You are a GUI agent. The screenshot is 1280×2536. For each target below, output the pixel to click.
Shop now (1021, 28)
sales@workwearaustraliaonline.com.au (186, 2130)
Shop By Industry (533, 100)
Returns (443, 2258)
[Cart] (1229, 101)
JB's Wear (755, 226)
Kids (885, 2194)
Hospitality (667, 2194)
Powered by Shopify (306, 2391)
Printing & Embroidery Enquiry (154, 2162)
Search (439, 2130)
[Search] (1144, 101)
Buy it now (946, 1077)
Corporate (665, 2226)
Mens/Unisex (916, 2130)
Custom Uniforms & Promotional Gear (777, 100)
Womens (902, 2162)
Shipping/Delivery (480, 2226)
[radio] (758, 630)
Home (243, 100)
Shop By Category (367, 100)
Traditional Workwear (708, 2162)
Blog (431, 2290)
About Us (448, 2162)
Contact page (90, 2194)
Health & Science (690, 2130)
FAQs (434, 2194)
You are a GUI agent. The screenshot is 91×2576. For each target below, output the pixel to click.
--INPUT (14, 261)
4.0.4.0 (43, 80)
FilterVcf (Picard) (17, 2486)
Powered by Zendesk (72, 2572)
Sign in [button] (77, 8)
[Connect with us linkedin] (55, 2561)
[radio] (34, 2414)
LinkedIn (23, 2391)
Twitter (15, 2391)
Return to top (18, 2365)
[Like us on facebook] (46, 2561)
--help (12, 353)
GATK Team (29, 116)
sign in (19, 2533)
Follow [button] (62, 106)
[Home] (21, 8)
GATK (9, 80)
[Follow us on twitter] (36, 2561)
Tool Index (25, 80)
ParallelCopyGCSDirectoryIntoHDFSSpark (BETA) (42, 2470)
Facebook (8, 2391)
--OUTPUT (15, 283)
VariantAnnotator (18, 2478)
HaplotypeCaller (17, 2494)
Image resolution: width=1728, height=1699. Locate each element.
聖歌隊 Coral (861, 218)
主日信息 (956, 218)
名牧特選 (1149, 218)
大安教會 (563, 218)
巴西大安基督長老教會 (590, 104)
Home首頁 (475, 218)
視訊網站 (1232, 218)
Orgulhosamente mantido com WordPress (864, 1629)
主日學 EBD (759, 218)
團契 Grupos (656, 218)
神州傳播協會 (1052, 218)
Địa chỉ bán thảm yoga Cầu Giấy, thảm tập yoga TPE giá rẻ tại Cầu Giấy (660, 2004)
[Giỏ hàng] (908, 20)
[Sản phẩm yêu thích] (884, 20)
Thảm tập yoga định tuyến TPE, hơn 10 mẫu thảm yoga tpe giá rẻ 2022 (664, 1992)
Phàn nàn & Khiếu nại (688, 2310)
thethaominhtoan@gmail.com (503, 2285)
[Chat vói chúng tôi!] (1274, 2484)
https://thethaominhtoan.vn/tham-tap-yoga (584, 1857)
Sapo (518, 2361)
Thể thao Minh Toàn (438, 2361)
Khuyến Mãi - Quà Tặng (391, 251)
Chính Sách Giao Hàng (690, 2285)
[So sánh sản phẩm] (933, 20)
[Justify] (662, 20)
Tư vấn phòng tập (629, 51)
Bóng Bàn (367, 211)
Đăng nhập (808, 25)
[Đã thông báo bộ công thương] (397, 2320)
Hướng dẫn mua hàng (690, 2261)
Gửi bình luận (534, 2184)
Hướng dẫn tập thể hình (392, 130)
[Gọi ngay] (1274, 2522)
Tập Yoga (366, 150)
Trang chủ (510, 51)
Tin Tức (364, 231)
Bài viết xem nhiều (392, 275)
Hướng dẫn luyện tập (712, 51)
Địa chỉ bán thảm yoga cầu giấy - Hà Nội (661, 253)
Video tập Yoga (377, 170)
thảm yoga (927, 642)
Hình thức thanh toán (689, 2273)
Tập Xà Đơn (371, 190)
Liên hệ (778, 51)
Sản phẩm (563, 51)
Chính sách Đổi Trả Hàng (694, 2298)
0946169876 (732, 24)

○ ○ ○ ○ ○ ○ ○

About this task |
Print each of the lines above again, unchanged.

Exercise output |
You are a GUI agent. The screenshot is 1280×2536. For each target below, output the pixel to click.
Shop now (1021, 28)
sales@workwearaustraliaonline.com.au (186, 2130)
Shop By Industry (533, 100)
Returns (443, 2258)
[Cart] (1229, 101)
JB's Wear (755, 226)
Kids (885, 2194)
Hospitality (667, 2194)
Powered by Shopify (306, 2391)
Printing & Embroidery Enquiry (154, 2162)
Search (439, 2130)
[Search] (1144, 101)
Buy it now (946, 1077)
Corporate (665, 2226)
Mens/Unisex (916, 2130)
Custom Uniforms & Promotional Gear (777, 100)
Womens (902, 2162)
Shipping/Delivery (480, 2226)
[radio] (758, 630)
Home (243, 100)
Shop By Category (367, 100)
Traditional Workwear (708, 2162)
Blog (431, 2290)
About Us (448, 2162)
Contact page (90, 2194)
Health & Science (690, 2130)
FAQs (434, 2194)
You are a GUI agent. The screenshot is 91×2576. For each target below, output the pixel to click.
--INPUT (14, 261)
4.0.4.0 (43, 80)
FilterVcf (Picard) (17, 2486)
Powered by Zendesk (72, 2572)
Sign in [button] (77, 8)
[Connect with us linkedin] (55, 2561)
[radio] (34, 2414)
LinkedIn (23, 2391)
Twitter (15, 2391)
Return to top (18, 2365)
[Like us on facebook] (46, 2561)
--help (12, 353)
GATK Team (29, 116)
sign in (19, 2533)
Follow [button] (62, 106)
[Home] (21, 8)
GATK (9, 80)
[Follow us on twitter] (36, 2561)
Tool Index (25, 80)
ParallelCopyGCSDirectoryIntoHDFSSpark (BETA) (42, 2470)
Facebook (8, 2391)
--OUTPUT (15, 283)
VariantAnnotator (18, 2478)
HaplotypeCaller (17, 2494)
Image resolution: width=1728, height=1699. Locate each element.
聖歌隊 Coral (861, 218)
主日信息 (956, 218)
名牧特選 (1149, 218)
大安教會 (563, 218)
巴西大安基督長老教會 (590, 104)
Home首頁 (475, 218)
視訊網站 (1232, 218)
Orgulhosamente mantido com WordPress (864, 1629)
主日學 EBD (759, 218)
團契 Grupos (656, 218)
神州傳播協會 (1052, 218)
Địa chỉ bán thảm yoga Cầu Giấy, thảm tập yoga TPE giá rẻ tại Cầu Giấy (660, 2004)
[Giỏ hàng] (908, 20)
[Sản phẩm yêu thích] (884, 20)
Thảm tập yoga định tuyến TPE, hơn 10 mẫu thảm yoga tpe giá rẻ 2022 (664, 1992)
Phàn nàn & Khiếu nại (688, 2310)
thethaominhtoan@gmail.com (503, 2285)
[Chat vói chúng tôi!] (1274, 2484)
https://thethaominhtoan.vn/tham-tap-yoga (584, 1857)
Sapo (518, 2361)
Thể thao Minh Toàn (438, 2361)
Khuyến Mãi - Quà Tặng (391, 251)
Chính Sách Giao Hàng (690, 2285)
[So sánh sản phẩm] (933, 20)
[Justify] (662, 20)
Tư vấn phòng tập (629, 51)
Bóng Bàn (367, 211)
Đăng nhập (808, 25)
[Đã thông báo bộ công thương] (397, 2320)
Hướng dẫn mua hàng (690, 2261)
Gửi bình luận (534, 2184)
Hướng dẫn tập thể hình (392, 130)
[Gọi ngay] (1274, 2522)
Tập Yoga (366, 150)
Trang chủ (510, 51)
Tin Tức (364, 231)
Bài viết xem nhiều (392, 275)
Hướng dẫn luyện tập (712, 51)
Địa chỉ bán thảm yoga cầu giấy - Hà Nội (661, 253)
Video tập Yoga (377, 170)
thảm yoga (927, 642)
Hình thức thanh toán (689, 2273)
Tập Xà Đơn (371, 190)
Liên hệ (778, 51)
Sản phẩm (563, 51)
Chính sách Đổi Trả Hàng (694, 2298)
0946169876 (732, 24)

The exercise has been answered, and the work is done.